Die Tiere suchen Flächen entlang geplanter oder laufender Bahnmaßnahmen gemeinsam mit Fachleuten ab. Finden sie Hinweise auf geschützte Arten, können Schutz- und Ausgleichsmaßnahmen vorbereitet werden. Falls erforderlich, sollen Tiere umgesiedelt werden.

Im Blick stehen dabei unter anderem Zaun- und Mauereidechsen, Schlingnattern, Gelbbauchunken, Haselmäuse und Fledermäuse. Ihr Schutz ist im Bundesnaturschutzgesetz geregelt. Berg verwies bei dem Termin am 14. Juli auf den besonders ausgeprägten Geruchssinn der Hunde.

Die Deutsche Bahn setzt die Artenspürhunde über ihre Infrastrukturgesellschaft DB InfraGO bei Instandhaltungs- und Bauvorhaben ein.
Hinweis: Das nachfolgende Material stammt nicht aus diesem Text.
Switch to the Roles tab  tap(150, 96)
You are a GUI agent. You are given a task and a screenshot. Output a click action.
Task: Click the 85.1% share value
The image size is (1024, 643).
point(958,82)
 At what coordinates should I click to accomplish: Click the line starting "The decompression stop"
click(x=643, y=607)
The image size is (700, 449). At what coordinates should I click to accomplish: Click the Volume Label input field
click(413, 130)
Nach Darstellung der Bahn kann die Methode Planungen beschleunigen und Bauzeiten verringern, weil geschützte Tiere frühzeitig erkannt werden.

Die Ausbildung beginnt mit einer mehrmonatigen Vorausbildung. Etwa im Alter von einem Jahr folgt eine rund einjährige Spezialisierung zum Artenspürhund, unter anderem mit Geruchsproben wie Eierschalen, Kot oder abgestoßener Haut. Deutschlandweit arbeiten derzeit 17 dieser Hunde für DB InfraGO; sechs weitere junge Tiere sollen Anfang 2027 ihre Spezialausbildung beginnen.